• Metabolism: Primarily hepatic (90%), converted to dihydromorphinone and normorphine. Also converted to morphine-3-glucuronide (M3G) and morphine-6-glucuronide. Virtually all morphine is converted to glucuronide metabolites; only a small fraction (less than 5%) of absorbed morphine is demethylated. Route of Elimination: A small amount of glucuronide conjugates are excreted in bile, with minor enterohepatic recycling. Seven to 10% of administered morphine sulfate is excreted in the feces. Half Life: 2-4 hours
• Uses/Sources: For the relief and treatment of severe pain.
• Health Effects: Medical problems can include congested lungs, liver disease, tetanus, infection of the heart valves, skin abscesses, anemia and pneumonia. Death can occur from overdose.
• Symptoms: Symptoms of overdose include cold, clammy skin, flaccid muscles, fluid in the lungs, lowered blood pressure, "pinpoint" or dilated pupils, sleepiness leading to stupor and coma, slowed breathing, and slow pulse rate.
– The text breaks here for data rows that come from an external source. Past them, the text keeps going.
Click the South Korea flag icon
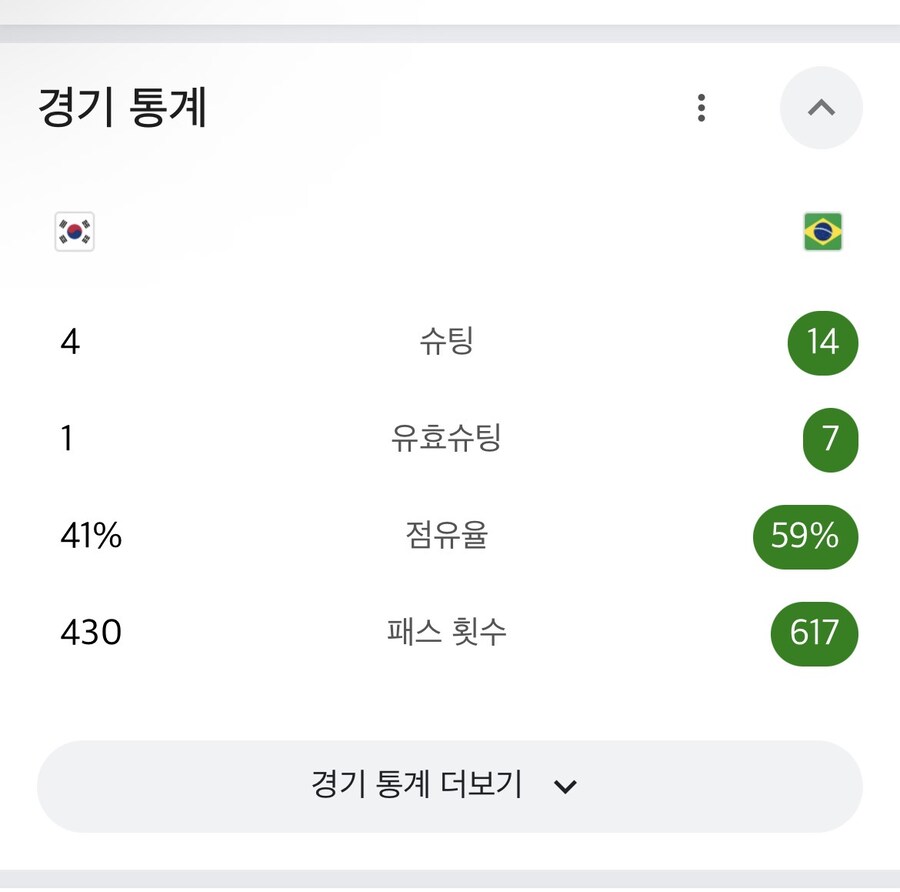The height and width of the screenshot is (892, 900). pos(74,232)
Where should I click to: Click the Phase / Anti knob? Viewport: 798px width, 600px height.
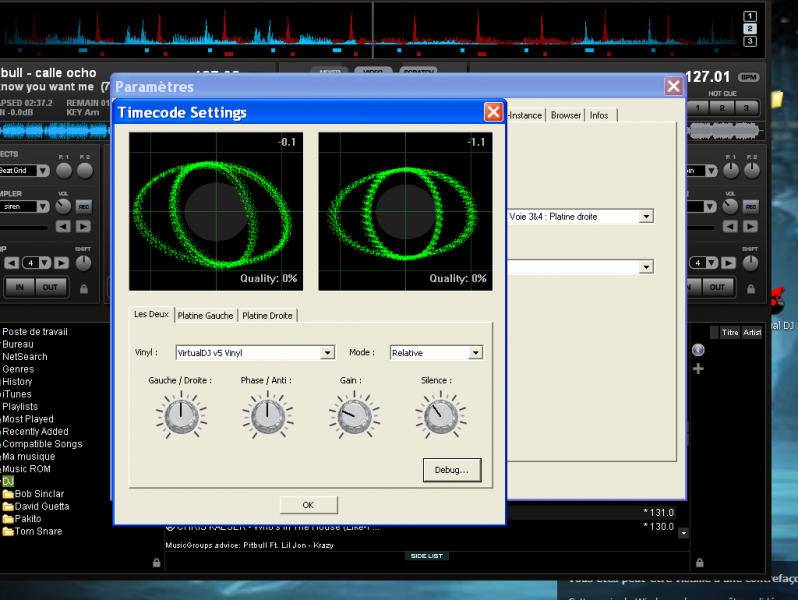267,416
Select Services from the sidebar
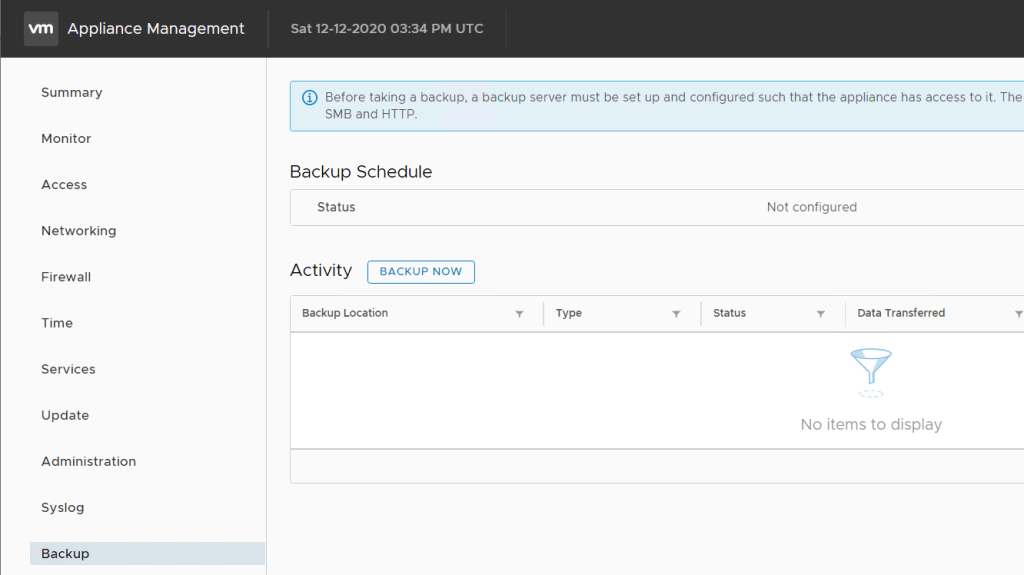1024x575 pixels. 68,369
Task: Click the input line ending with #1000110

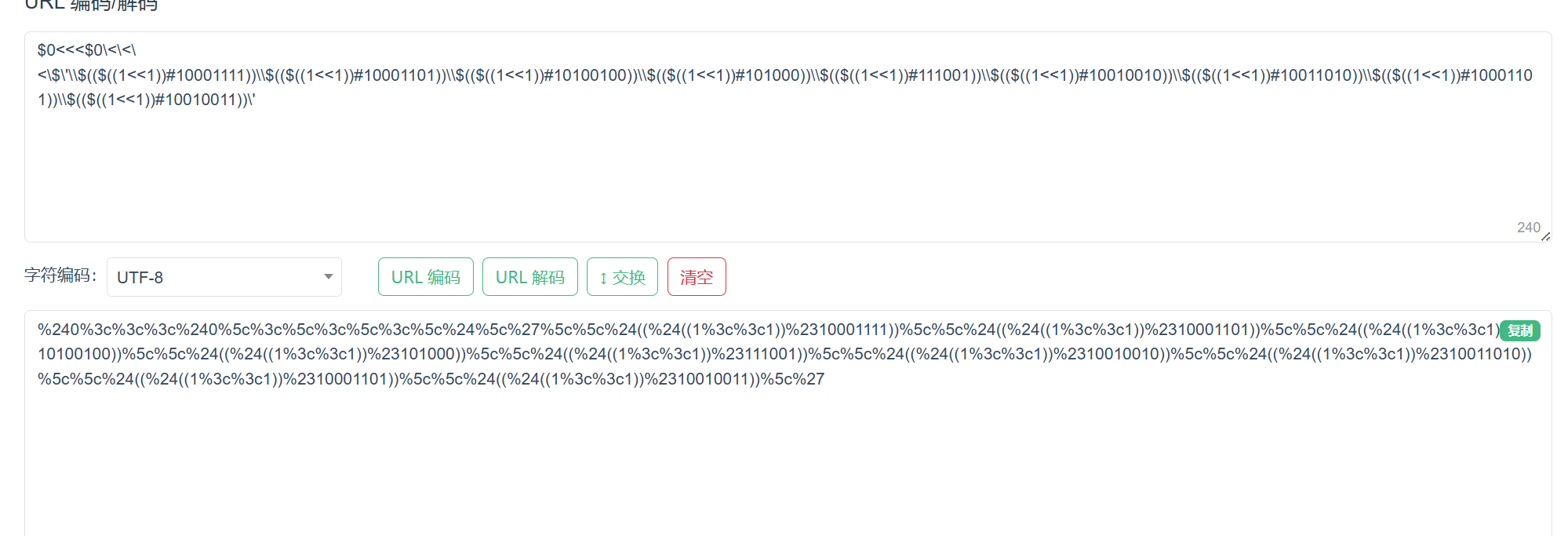Action: pyautogui.click(x=784, y=75)
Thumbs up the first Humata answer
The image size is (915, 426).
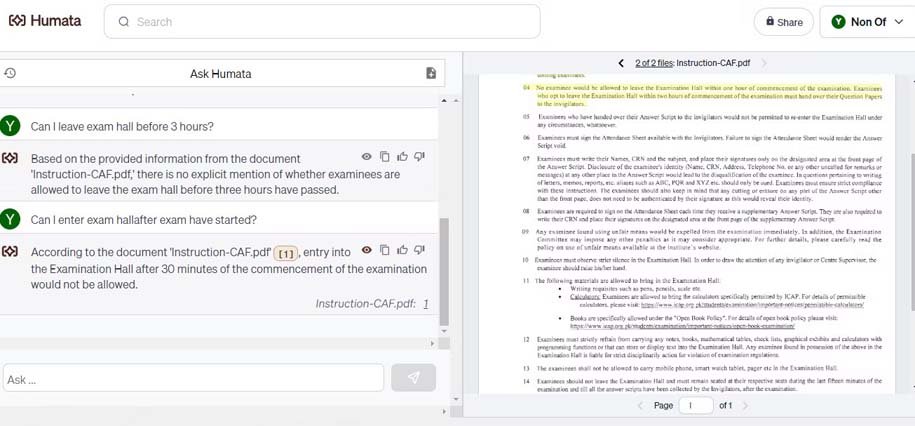[402, 156]
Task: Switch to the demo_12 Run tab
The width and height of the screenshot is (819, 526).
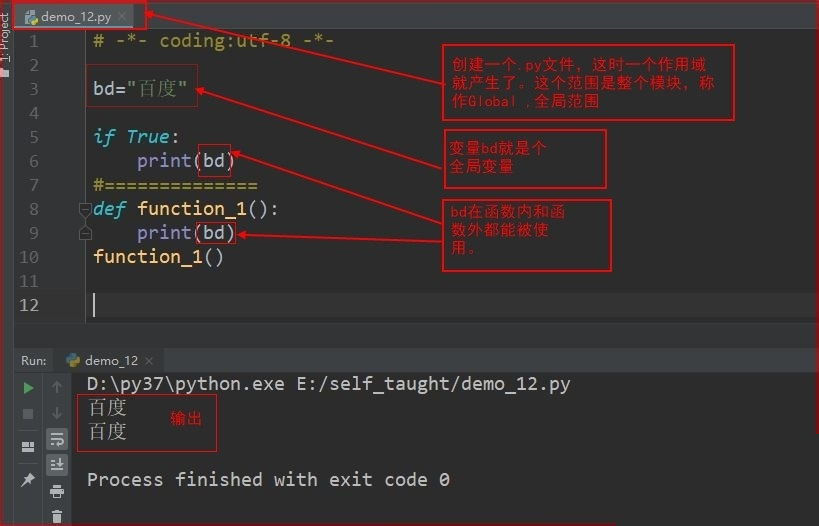Action: coord(110,360)
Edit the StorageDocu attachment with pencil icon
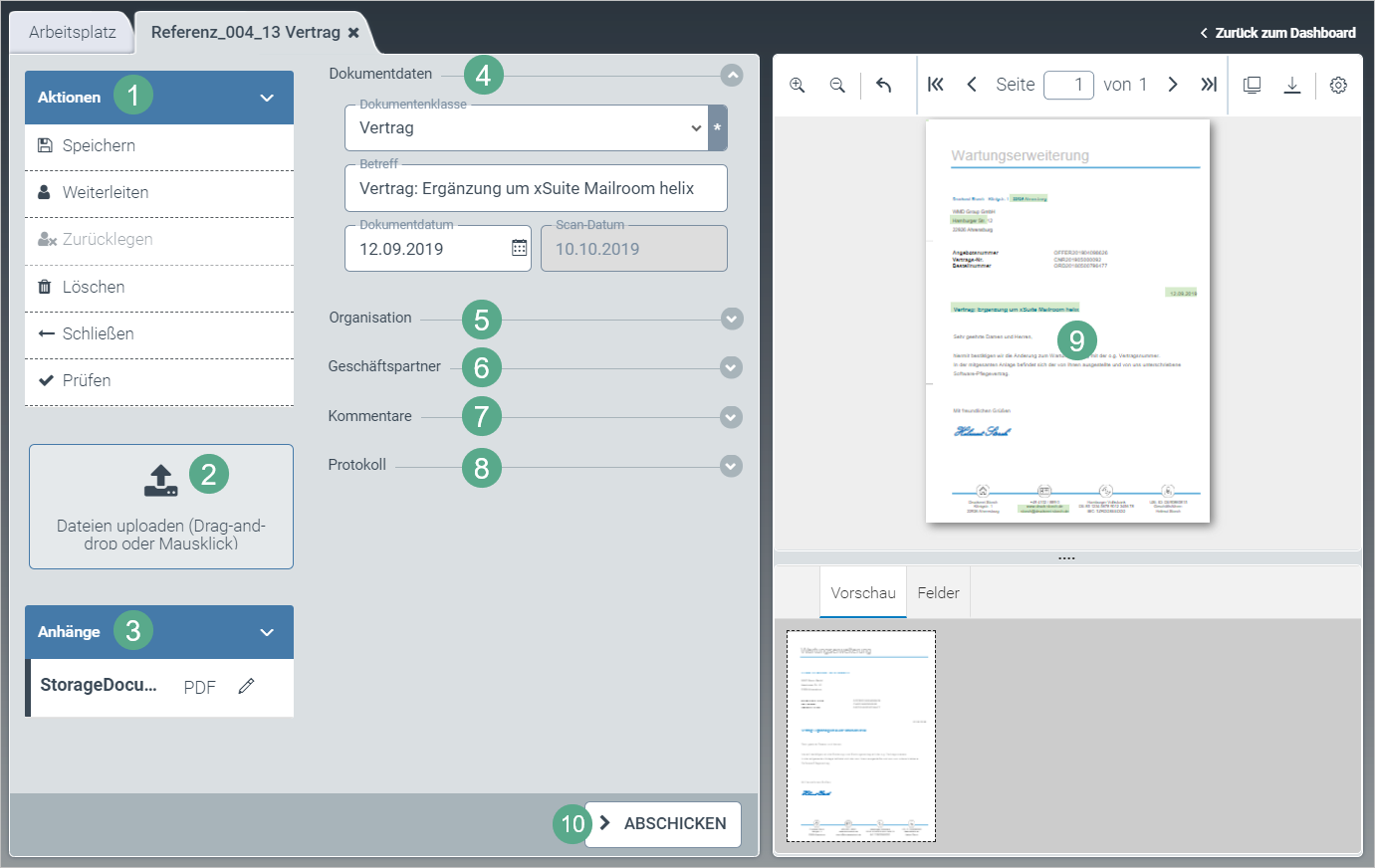This screenshot has width=1375, height=868. [246, 686]
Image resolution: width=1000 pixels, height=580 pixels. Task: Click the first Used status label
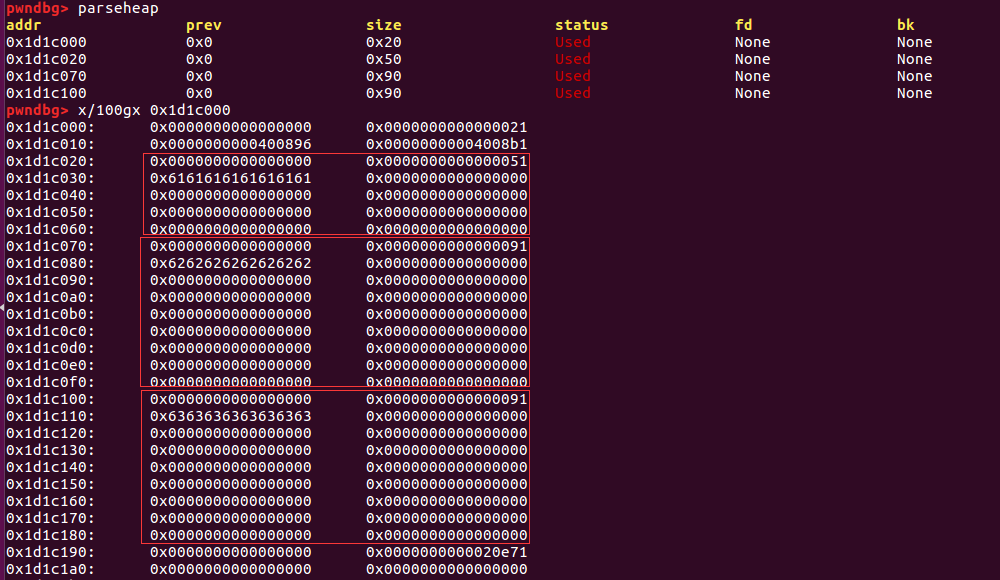(x=572, y=41)
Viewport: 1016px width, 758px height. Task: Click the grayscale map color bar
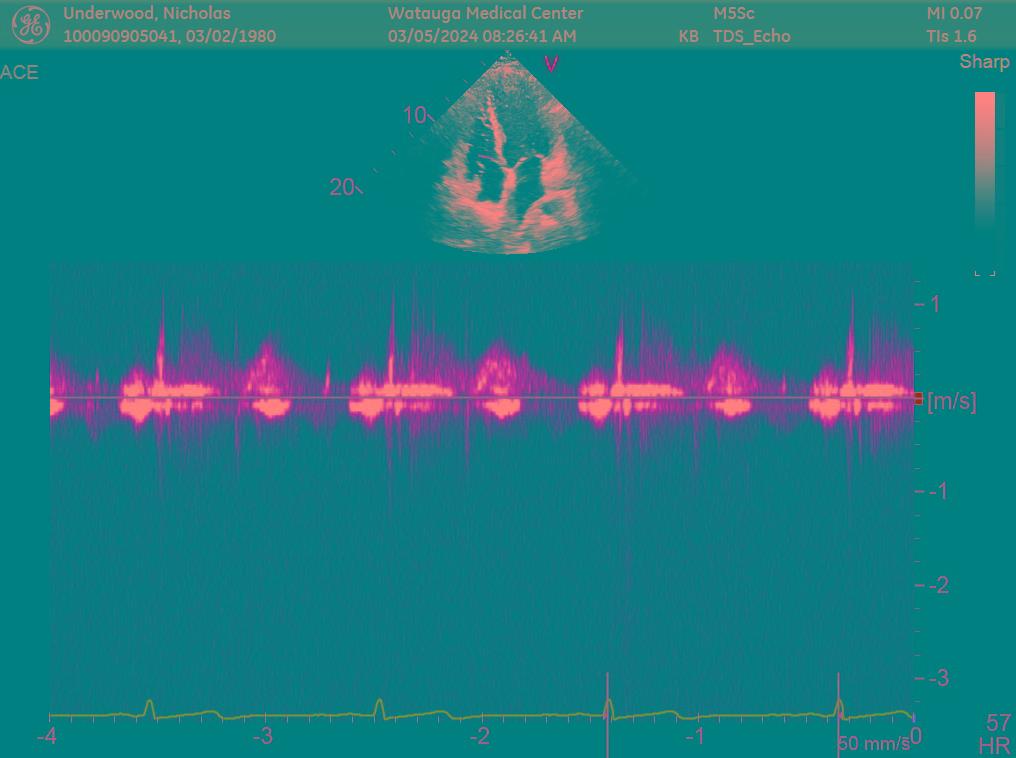[985, 175]

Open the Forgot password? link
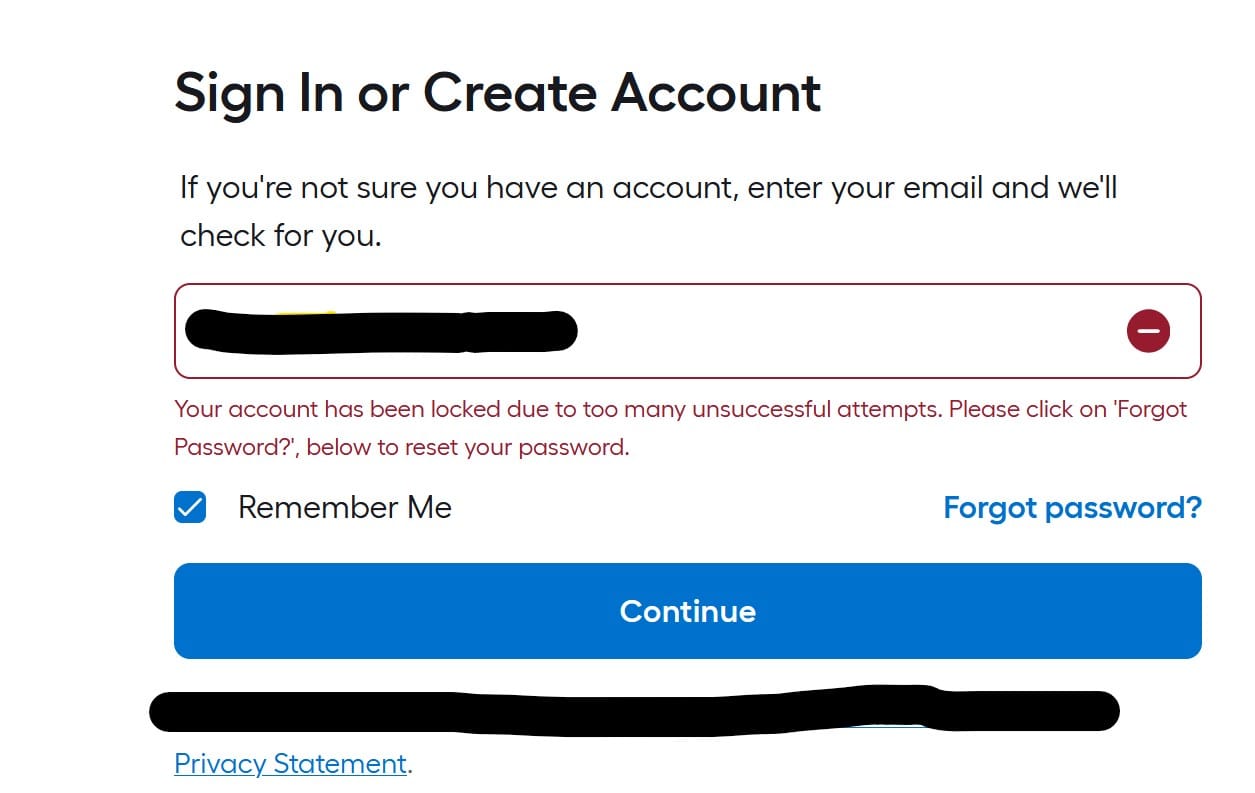[1072, 508]
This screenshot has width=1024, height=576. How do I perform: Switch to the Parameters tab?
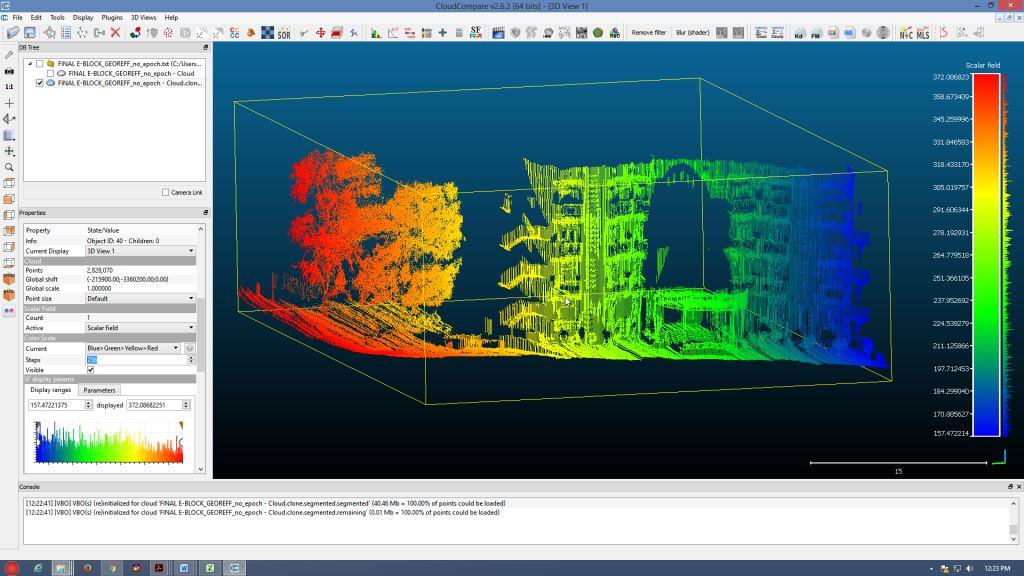click(x=99, y=390)
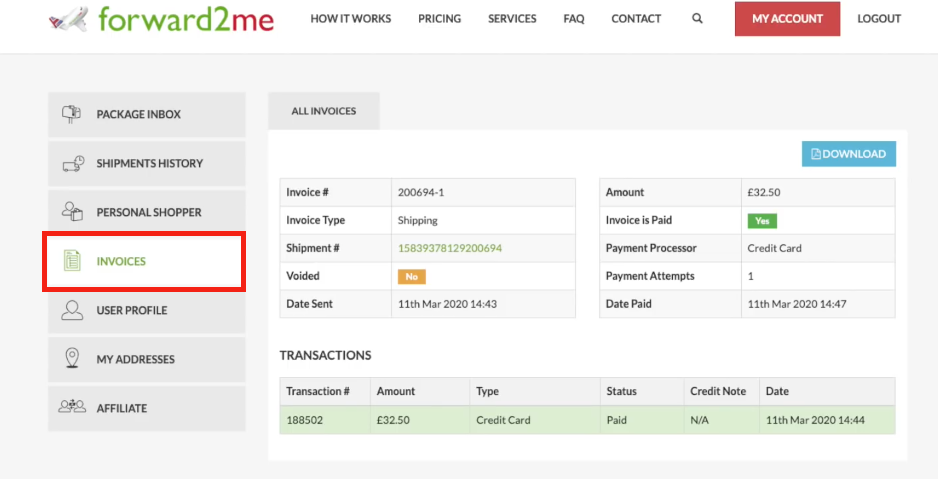
Task: Click the forward2me logo
Action: pos(161,19)
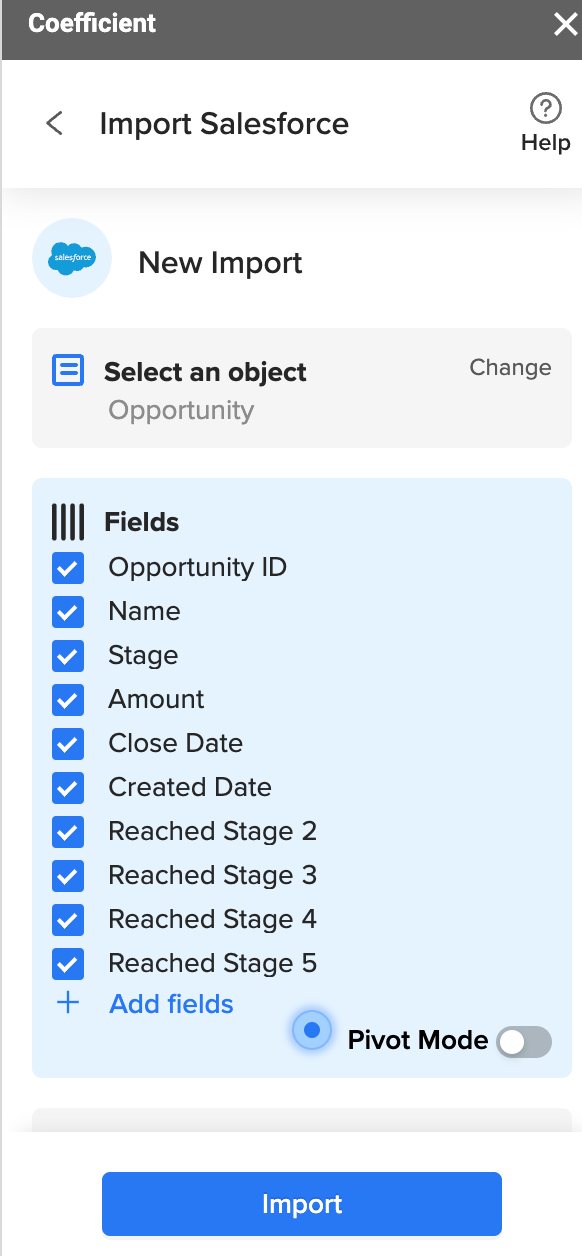Click the object document icon
This screenshot has width=582, height=1256.
(68, 371)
• Treatment: In the treatment of morphine overdosage, primary attention should be given to the re- establishment of a patent airway and institution of assisted or controlled ventilation. Supportive measures (including oxygen, vasopressors) should be employed in the management of circulatory shock and pulmonary edema accompanying overdose as indicated. Cardiac arrest or arrhythmias may require cardiac massage or defibrillation. The pure opioid antagonists, such as naloxone, are specific antidotes against respiratory depression which results from opioid overdose. Naloxone should be administered intravenously; however, because its duration of action is relatively short, the patient must be carefully monitored until spontaneous respiration is reliably re-established. If the response to naloxone is suboptimal or not sustained, additional naloxone may be administered, as needed, or given by continuous infusion to maintain alertness and respiratory function; however, there is no information available about the cumulative dose of naloxone that may be safely administered. (L1712)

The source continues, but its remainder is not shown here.